━━ Document section

Let’s let them read Sports Illustrated and Cosmo, instead of Things Fall Apart or The Odyssey or The Catcher in the Rye. Tough concepts might scare them off. They need to read things they can understand at face value.
Let’s stop teaching them how to think critically. Let’s lop off the upper levels of the good old Bloom’s Taxonomy. Nobody needs to be able to evaluate. It’s all just preference, anyway. No more abstractions. Only feelings.
You know, emotions at their age are hard enough to deal with. They don’t need to worry about interpreting and understanding them.
Oh, and let’s set every lesson to the tune of a current Top 40 song.
Maybe this will attract them.
Let’s stop pushing them to be the best they can. They’re just fine as they are. What matters is that they’re in the building. Their butts are in the seats…
Let’s do these things, and check back in, say, 35 years to see how this generation is contributing to society.
Well, church, how’s it working for you?
Because that’s what many of you have done, and are still trying to do.
Check out this comment from a recent post.
I really don’t know what the point of your article is, but I do want you to know this, if we don’t attract the kids to church when they are young they will NOT come when they are older. Until the churched (religious) people understand that it is NOT about the music (no matter which style you like), it’s about worshiping the one who made us, and saved us. Whatever it takes to get the youth to that point is exactly what we should be doing. If you look out in your crowd and everyone has blue hair, you are doing something wrong. If that means bringing in a new method of music, what would Jesus do? He met people where they were at, we better do that too or the “church” will die! Literally! – Tim
Another Patheos Evangelical blogger wrote this week that the key to getting millennial butts in the seats was to change our “Sunday morning worship experience” into something that they’d actually want to come to.
So, in other words, we just need to make worship in their own image, and they won’t ever want to leave!
That reminds me of a good ol’ classic from that great American hymn-writer, Dewayne Blackwell…
My guess is that plan didn’t save the guy’s marriage. Just a guess.
Participating in worship is hard sometimes. It takes discipline. It takes work. It takes effort.
But it’s necessary for us to be the church we’re called to be.
Enough with the preferences. Enough with the self-help. Enough with the “worshiptainment.”
Preferential, entertaining worship leads to reactions like this:
“I don’t like that kind of worship.”
“I don’t understand what’s going on.”
“That liturgy stuff is boring.”
“Those songs really speak to me.”
“Silence makes me uncomfortable.”
(These remind me of a few favorite movie quotes.)
It’s base. It’s self-referential. It’s absent-minded consumerism. Sorry, Matt, but it misses the heart of worship.
True, costly, beneficial, authentic, Christian worship leads to responses like this:
“God’s story is breathtakingly beautiful!”
“The love of God is a such a great mystery.”
“Where is my place in all of this?”
“What does ‘thy kingdom come’ require of me?”But shouldn’t we meet people where they are? Yes. After all, Jesus did.
But as you said, Mr. Tim, they’re not in church.
So what do we do?
We tell and retell God’s beautiful story.

━━━━
━━ Given data

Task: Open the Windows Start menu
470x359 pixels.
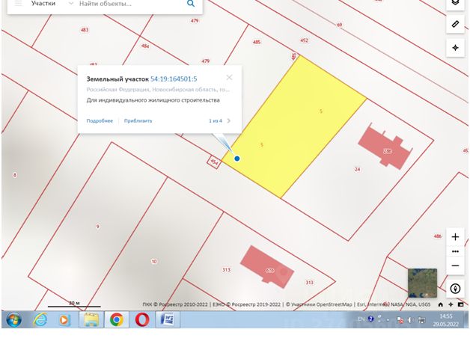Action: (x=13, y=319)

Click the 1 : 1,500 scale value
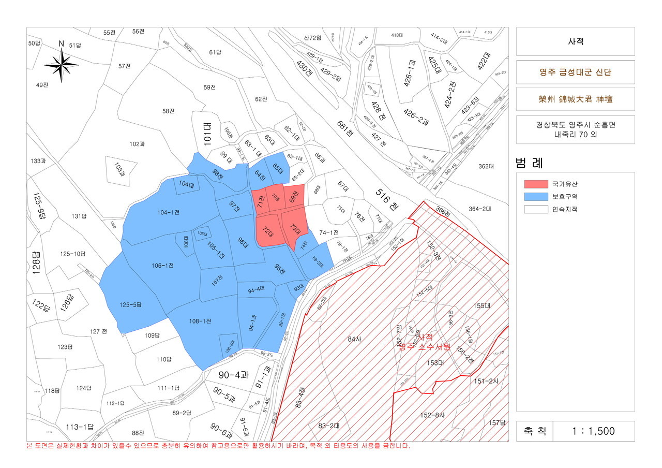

━━━━
━━ Given data

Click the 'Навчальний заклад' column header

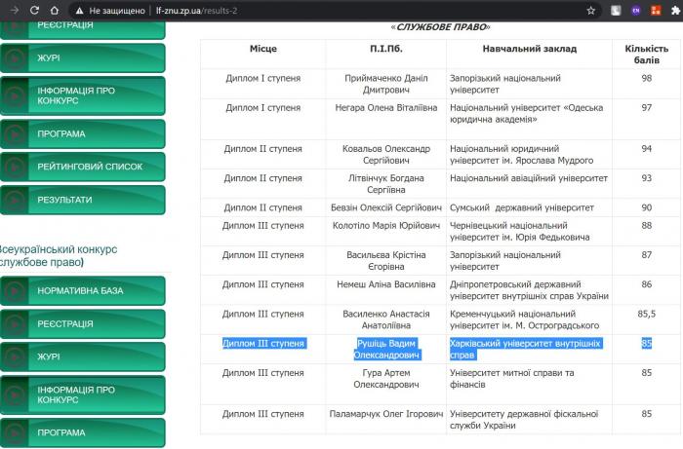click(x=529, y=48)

━━━━

## [What the exercise asks]
Could you copy out the passage from the post on church worship, starting with "(These remind me" and going on through "God’s beautiful story.", word for word?

## [The answer]
(These remind me of a few favorite movie quotes.)
It’s base. It’s self-referential. It’s absent-minded consumerism. Sorry, Matt, but it misses the heart of worship.
True, costly, beneficial, authentic, Christian worship leads to responses like this:
“God’s story is breathtakingly beautiful!”
“The love of God is a such a great mystery.”
“Where is my place in all of this?”
“What does ‘thy kingdom come’ require of me?”But shouldn’t we meet people where they are? Yes. After all, Jesus did.
But as you said, Mr. Tim, they’re not in church.
So what do we do?
We tell and retell God’s beautiful story.